L’autre écueil est le manque d’ambulance. Seules les cinq casernes de la capitale disposent de deux ambulances chacune. Elles font en moyenne huit sorties par jour. Les autres régions n’en ont qu’une. Sur les 42 départements, il n’y a que les 22 qui sont dotés de compagnies. Un programme d’ici à 2017 a pour objectif de couvrir la totalité du territoire national. Le colonel Singhane Diagne, chargé de communication de la Brigade nationale des sapeurs pompiers (Bnsp), annonce une vingtaine d’ambulances d’ici à deux mois.

Et si les sapeurs-pompiers arrivent à trouver une ambulance pour intervenir, il leur reste à affronter la circulation et l’accueil dans les structures hospitalières. L’une des principales difficultés des sapeurs, comme de tous les ambulanciers d’ailleurs, est de trouver une voie dégagée. Les embouteillages sont quasi permanents et le manque de civisme des chauffeurs inédit.

«Nous disposons de corne de feu pour le jour et de gyrophare pour la nuit, mais il nous est très difficile de nous frayer un chemin. Les gens disent : ‘’ils n’ont personne à bord, ils veulent juste passer avant nous’’. Ils oublient que l’ambulance peut être en route pour aller chercher un blessé. Il y a un réel travail de sensibilisation à faire», suggère le colonel Diagne.

La mission est d’autant plus difficile que le chauffeur d’une ambulance qui commet une infraction est jugé au même titre qu’un citoyen lambda au volant de son véhicule. De ce fait, le temps idéal pour que le souffrant soit pris en charge, appelé dans leur jargon ‘’intervention limite thérapeutique’’, qui est de 10 mn dépasse facilement 30 mn.

Très souvent, c’est une question d’heure. Curieusement, au milieu de ces obstacles, certains citoyens se croient permis de jouer avec la vie des autres. «On nous appelle parfois pour nous dire :’’faites vite, la mer brûle. Si vous tardez à intervenir, elle sera consumée par le feu», se désole le Colonel Singhane Diagne.

«Il nous arrive de trimbaler un malade pendant cinq heures»

Pourtant le calvaire est loin d’être terminé pour eux. Une fois qu'on arrive dans une structure hospitalière, l’admission du blessé relève d’une tâche herculéenne. Quand les sapeurs évoquent la question, on constate que c’est plutôt le cœur qui parle. Ils sont particulièrement amers vis-à-vis des soignants. «Il nous arrive de trimbaler un malade pendant cinq heures. Nous sommes fréquemment obligés de requérir la police ou le procureur pour que le malade soit pris en charge. Même pour déposer un corps à la morgue, c’est un problème.»

Consigne: Reprenez l'article sur les difficultés des sapeurs-pompiers après sa dernière phrase et rédigez-en la suite. Le matériel qui vient ensuite n'a aucun lien avec ce texte.

Entrées de données enregistrées:
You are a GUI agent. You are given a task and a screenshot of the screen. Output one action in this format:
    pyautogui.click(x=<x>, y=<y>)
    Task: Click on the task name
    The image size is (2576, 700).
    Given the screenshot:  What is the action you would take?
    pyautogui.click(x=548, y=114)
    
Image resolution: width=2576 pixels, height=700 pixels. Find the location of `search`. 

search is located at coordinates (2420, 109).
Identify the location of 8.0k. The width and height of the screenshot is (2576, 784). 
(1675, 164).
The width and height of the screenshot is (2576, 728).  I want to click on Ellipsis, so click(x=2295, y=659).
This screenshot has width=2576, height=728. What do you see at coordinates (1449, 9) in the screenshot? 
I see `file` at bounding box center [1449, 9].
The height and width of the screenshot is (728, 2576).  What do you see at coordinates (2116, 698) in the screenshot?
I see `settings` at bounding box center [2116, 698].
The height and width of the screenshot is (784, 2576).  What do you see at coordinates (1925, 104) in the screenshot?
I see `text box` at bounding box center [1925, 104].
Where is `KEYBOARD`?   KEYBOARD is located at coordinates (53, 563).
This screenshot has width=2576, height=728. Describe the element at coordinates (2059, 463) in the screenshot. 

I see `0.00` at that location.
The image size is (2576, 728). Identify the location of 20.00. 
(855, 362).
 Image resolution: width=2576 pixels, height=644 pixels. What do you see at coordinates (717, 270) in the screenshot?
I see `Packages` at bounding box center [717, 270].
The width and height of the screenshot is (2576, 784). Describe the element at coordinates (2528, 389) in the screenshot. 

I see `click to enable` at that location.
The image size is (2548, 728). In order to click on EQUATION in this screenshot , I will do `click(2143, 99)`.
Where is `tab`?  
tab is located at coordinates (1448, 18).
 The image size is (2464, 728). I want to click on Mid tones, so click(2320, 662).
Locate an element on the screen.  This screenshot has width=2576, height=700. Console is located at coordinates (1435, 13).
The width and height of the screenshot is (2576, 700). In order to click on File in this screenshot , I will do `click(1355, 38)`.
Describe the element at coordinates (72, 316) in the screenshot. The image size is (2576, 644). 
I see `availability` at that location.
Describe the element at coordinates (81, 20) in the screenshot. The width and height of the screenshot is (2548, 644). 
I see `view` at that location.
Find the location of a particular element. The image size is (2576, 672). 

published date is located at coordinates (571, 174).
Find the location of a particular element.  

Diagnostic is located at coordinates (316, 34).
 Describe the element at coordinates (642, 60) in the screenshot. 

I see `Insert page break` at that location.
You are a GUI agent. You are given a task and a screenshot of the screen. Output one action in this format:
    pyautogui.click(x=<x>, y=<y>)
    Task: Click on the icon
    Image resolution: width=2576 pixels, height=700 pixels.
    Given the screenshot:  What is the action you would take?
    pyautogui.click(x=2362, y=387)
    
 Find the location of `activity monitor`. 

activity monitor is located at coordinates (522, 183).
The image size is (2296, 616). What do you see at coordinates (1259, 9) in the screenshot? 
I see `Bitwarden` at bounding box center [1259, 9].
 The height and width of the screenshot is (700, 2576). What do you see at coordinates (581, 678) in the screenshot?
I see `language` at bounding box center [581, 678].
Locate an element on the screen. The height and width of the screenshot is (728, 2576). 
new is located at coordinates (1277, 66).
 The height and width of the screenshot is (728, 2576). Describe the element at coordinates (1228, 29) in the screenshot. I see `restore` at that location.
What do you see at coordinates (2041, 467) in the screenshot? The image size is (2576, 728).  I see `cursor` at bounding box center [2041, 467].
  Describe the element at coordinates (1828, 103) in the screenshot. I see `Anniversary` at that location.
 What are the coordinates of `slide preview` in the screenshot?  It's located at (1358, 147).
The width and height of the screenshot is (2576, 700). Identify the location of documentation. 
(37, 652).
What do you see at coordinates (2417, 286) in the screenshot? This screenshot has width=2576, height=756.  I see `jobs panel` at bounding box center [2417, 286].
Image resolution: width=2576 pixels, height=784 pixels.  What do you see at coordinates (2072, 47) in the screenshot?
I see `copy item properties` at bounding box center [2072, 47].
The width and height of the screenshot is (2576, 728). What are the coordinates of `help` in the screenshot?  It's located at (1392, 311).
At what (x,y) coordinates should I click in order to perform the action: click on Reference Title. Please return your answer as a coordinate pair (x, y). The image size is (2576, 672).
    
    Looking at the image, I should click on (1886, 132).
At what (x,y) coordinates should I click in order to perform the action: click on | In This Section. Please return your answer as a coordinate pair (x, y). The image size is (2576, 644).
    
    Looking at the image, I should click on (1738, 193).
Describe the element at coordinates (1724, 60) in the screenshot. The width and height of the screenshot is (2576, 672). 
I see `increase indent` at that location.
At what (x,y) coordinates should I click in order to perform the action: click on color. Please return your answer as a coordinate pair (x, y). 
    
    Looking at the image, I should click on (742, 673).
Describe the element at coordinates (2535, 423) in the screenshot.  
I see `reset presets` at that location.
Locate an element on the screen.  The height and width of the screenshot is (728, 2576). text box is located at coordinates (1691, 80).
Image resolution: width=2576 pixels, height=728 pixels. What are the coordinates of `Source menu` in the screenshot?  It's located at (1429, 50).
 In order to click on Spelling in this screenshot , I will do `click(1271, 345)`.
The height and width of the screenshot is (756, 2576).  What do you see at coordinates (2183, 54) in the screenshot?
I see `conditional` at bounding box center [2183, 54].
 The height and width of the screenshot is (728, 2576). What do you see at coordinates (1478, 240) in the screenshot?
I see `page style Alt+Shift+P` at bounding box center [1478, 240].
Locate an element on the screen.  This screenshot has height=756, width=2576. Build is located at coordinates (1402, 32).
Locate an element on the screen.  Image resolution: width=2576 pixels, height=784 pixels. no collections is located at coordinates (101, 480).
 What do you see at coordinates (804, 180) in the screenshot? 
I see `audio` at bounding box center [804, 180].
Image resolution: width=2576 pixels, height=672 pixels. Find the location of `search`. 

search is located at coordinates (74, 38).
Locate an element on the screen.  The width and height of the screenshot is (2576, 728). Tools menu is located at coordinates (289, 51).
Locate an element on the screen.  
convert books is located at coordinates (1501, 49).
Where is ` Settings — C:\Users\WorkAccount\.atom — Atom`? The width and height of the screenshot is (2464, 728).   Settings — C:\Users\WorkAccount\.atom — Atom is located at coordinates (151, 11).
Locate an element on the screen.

Réponse:
Nos interlocuteurs disent avoir constaté qu’à chaque fois qu’il s’agit d’un malade mental renversé sur la chaussée ou d’une fracture ouverte, les médecins ont tendance à refuser. Le premier parce qu’il n’y a personne pour payer, et le second parce que la guérison prend du temps. Difficile de croire qu’il s’agit là d’un mauvais procès, étant donné que le rapport du premier trimestre 2013 du Samu mentionne la «difficulté d’admission des patients non accompagnés et des malades mentaux victimes d’AVP (Ndlr : accident sur la voie publique)».

A l’inverse, les médecins reprochent aux sapeurs de débarquer sans s’informer au préalable sur les possibilités d’accueil. Pourtant, ils se défendent à leur tour, déclarant qu’avec la pratique, ils savent à peu près quel blessé conduire dans quelle structure. Mais dans tous les cas, ils ne semblent pas prêts à se considérer comme les fautifs. «Notre devoir est d’amener les blessés à l’hôpital. S’il n’y a pas de place, c’est à eux de s’en charger. Notre travail s’arrête là où commence le leur», rétorque-t-on.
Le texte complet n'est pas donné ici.